Ms Davidson’s concerns echo those of the Rail, Maritime and Transport union, which has threatened to boycott ScotRail lines such as Glasgow-Balloch because of the scale of the problem.
The union has produced a chilling dossier of incidents that included staff being threatened with knives, makeshift flame throwers and fire extinguishers.
BTP Scottish figures showed anti-social behaviour among under-18s jumped by 63 per cent in the year to March compared to pre-Covid 2019-20, while threatening and abusive behaviour overall was up by nearly one third, but the force said there had been a reduction in incidents since.
A ScotRail "travel safe team” formed to tackle anti-social behaviour was attacked on a train in April, with one of them needing hospital treatment.
Chief operating officer Joanne Maguire said she had been "absolutely horrified" by the incident but praised the team’s resilience in recovering as "quite breathtaking" and said there were plans to increase the number of teams deployed.
She said: “Everyone has the right to go about their day in peace without fear of harassment or abuse, and ScotRail works very closely with BTP to ensure that Scotland’s Railway is a safe environment for our customers and our own people.
“To assist us in tackling unacceptable behaviour, it’s important for anyone who witnesses it to report those responsible so that they can be brought to justice.”
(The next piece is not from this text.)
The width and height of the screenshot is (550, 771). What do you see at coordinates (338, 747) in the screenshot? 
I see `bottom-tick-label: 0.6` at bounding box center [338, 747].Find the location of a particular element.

A BTP spokesperson said: “Creating a safe transport network for Scotland is our priority, and we continue to work closely with all our partners, including Police Scotland, Network Rail, ScotRail, and SPT to share intelligence and strengthen our joint response to deter anti-social behaviour.
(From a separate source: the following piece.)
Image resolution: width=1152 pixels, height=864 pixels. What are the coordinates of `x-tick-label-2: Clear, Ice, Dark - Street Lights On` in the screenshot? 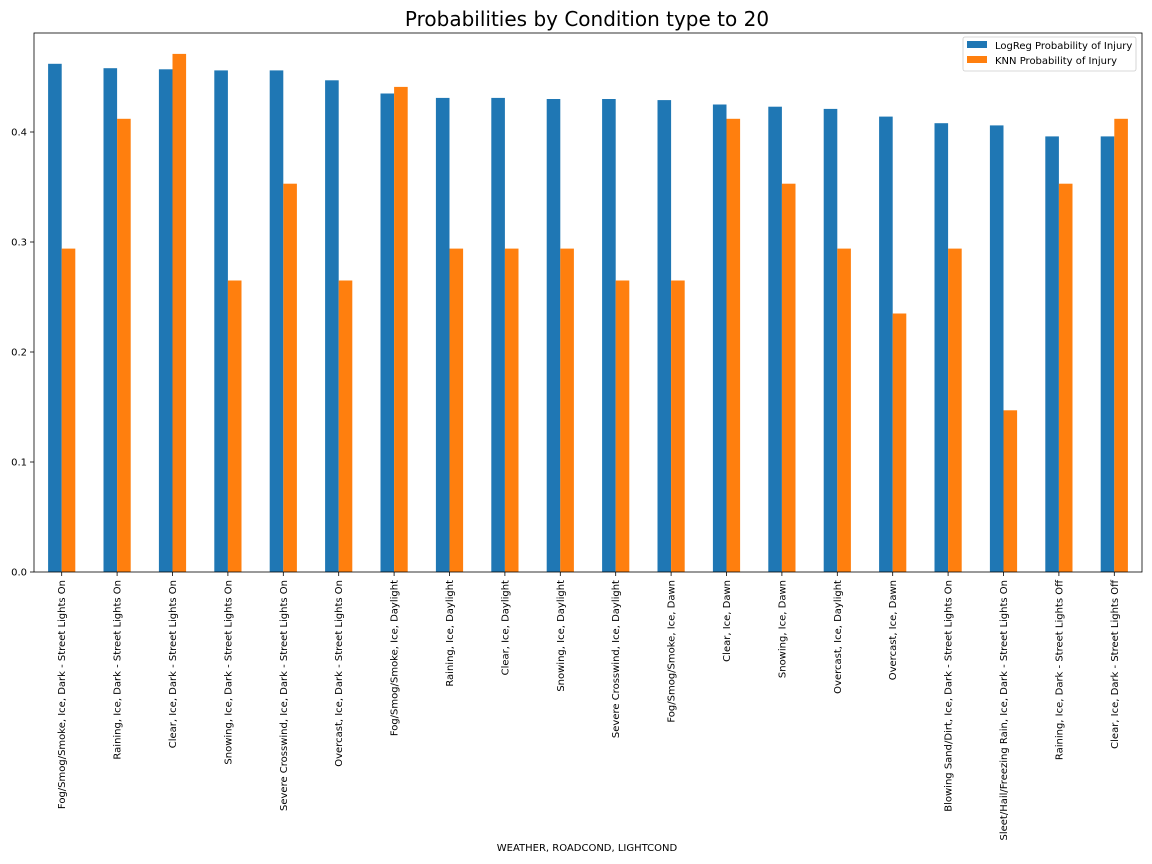 It's located at (174, 664).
"Significant targeted work by officers has seen a reduction in incidents this year so far.
“Passengers continue to be our eyes and ears, and all reports help us to build a picture of what is happening and take appropriate action.”
Glasgow City Council transport convener Angus Millar said: “There is no place for anti-social behaviour in Glasgow and incidents on public transport or in our city centre perpetrated by a tiny minority of people can have an unacceptable impact on the general public, businesses and transport operators and their staff.”
A Scottish Government spokesperson said: “Where anti-social behaviour is reported, Police Scotland and BTP will work closely with operators to deter this behaviour and ensure offenders are identified and dealt with appropriately.
"Partnership working is already at the heart of our approach, but we will continue to explore further opportunities, including through our regional transport partnerships [such as SPT].
“To better understand the particular concerns of women and girls, we are currently undertaking research on their personal safety across and around public transport.
"This includes working with organisations representing the interests of a cross-section of women, as well as trade union groups who represent female staff working on the public transport network.
"Our engagement work with women and girls, which will take place over the summer, is expected to capture views and experiences of accessing and using public transport.
"The outcomes of this work, alongside our evidence review, will be used to inform our understanding and any future policy.”